The politburo in Washington doesn’t anoint a candidate for rubber-stamping by delegates in Houston County, Georgia. No, it doesn’t work that way at all.
Local delegates come from all walks of life. They show up at precinct meetings. They show up at monthly local party meetings. Even if they don’t, they make an effort and offer themselves as delegates. Delegates are not selected by local “party bosses.” The county party meets and selects delegates, by nomination and election democratic processes, to send to the district conventions. This happens in every state, except for states where delegates are voted in directly like Pennsylvania and Michigan.
There’s no “master list” of delegates approved by Chairman Priebus and some star chamber in Washington. It doesn’t work that way. But slump liar-Trump would like voters to believe it does.
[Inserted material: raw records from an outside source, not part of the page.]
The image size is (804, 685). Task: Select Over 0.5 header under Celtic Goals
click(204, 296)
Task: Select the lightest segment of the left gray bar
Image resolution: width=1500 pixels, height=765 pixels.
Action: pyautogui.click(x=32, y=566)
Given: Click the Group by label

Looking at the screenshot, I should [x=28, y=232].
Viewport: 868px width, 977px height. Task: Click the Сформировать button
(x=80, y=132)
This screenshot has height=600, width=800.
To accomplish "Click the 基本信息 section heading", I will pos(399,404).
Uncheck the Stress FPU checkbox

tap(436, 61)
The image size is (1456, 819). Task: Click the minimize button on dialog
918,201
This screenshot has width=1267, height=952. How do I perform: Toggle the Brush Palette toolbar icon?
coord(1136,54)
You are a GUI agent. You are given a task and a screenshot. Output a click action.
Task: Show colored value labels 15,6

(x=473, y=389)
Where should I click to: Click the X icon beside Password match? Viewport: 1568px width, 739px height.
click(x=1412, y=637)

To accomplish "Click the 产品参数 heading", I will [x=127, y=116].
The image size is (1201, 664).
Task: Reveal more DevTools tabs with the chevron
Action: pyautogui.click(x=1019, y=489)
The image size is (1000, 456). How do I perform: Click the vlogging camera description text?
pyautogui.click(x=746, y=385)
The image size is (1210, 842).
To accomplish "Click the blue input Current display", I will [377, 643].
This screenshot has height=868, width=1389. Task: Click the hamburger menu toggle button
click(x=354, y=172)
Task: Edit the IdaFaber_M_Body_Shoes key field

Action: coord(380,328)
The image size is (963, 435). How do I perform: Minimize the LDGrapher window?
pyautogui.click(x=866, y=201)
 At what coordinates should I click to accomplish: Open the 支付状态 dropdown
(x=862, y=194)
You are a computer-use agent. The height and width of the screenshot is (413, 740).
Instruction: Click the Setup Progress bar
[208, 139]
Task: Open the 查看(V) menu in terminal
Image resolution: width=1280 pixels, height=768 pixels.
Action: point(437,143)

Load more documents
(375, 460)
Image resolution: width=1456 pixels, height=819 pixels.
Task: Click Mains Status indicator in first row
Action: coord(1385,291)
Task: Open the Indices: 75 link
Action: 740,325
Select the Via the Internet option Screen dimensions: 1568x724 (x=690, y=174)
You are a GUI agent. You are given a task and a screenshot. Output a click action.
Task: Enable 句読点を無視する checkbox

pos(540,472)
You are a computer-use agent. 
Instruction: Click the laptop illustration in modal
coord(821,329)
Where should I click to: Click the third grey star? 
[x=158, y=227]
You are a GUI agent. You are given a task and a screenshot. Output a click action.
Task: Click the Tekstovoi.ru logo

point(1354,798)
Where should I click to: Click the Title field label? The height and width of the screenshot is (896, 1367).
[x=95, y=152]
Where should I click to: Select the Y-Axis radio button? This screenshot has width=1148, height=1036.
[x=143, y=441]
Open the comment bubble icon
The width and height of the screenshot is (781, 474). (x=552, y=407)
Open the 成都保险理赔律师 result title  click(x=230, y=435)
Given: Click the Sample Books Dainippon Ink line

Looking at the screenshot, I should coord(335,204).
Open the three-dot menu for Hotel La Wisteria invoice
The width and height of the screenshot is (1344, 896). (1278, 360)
The reality is that slump-Trump has benefited from GOP delegate rules, and his delegate allocation exceeds the proportional primary votes cast for him. You don’t hear slump liar-Trump complaining about that.
The GOP has a right and a responsibility as a national political party to vet its candidates against “the most significant public policy issues of the day.” Donald slump liar-Trump and his supporters, conversely, have no right to overthrow the party’s right of association and self-determination by imposing its own brand of “democratic centralism.”
When slump liar-Trump threatens that the Republican National Convention in July will “be rough” if he is not the nominee, or tweets absolute falsehoods like this:
He is not advancing the cause of real democracy and republicanism as practiced in the United States. It’s more reminiscent of the old Soviet Union, to be honest.
The GOP should properly reject an outsider who seeks to hijack the party and make it his personal front group. If slump liar-Trump wants to win the hearts and minds of America, he needs to start by winning the hearts and minds of the party he chose to run under. If he never intended to do that, he has no business demanding the nomination, or anything else, from the GOP.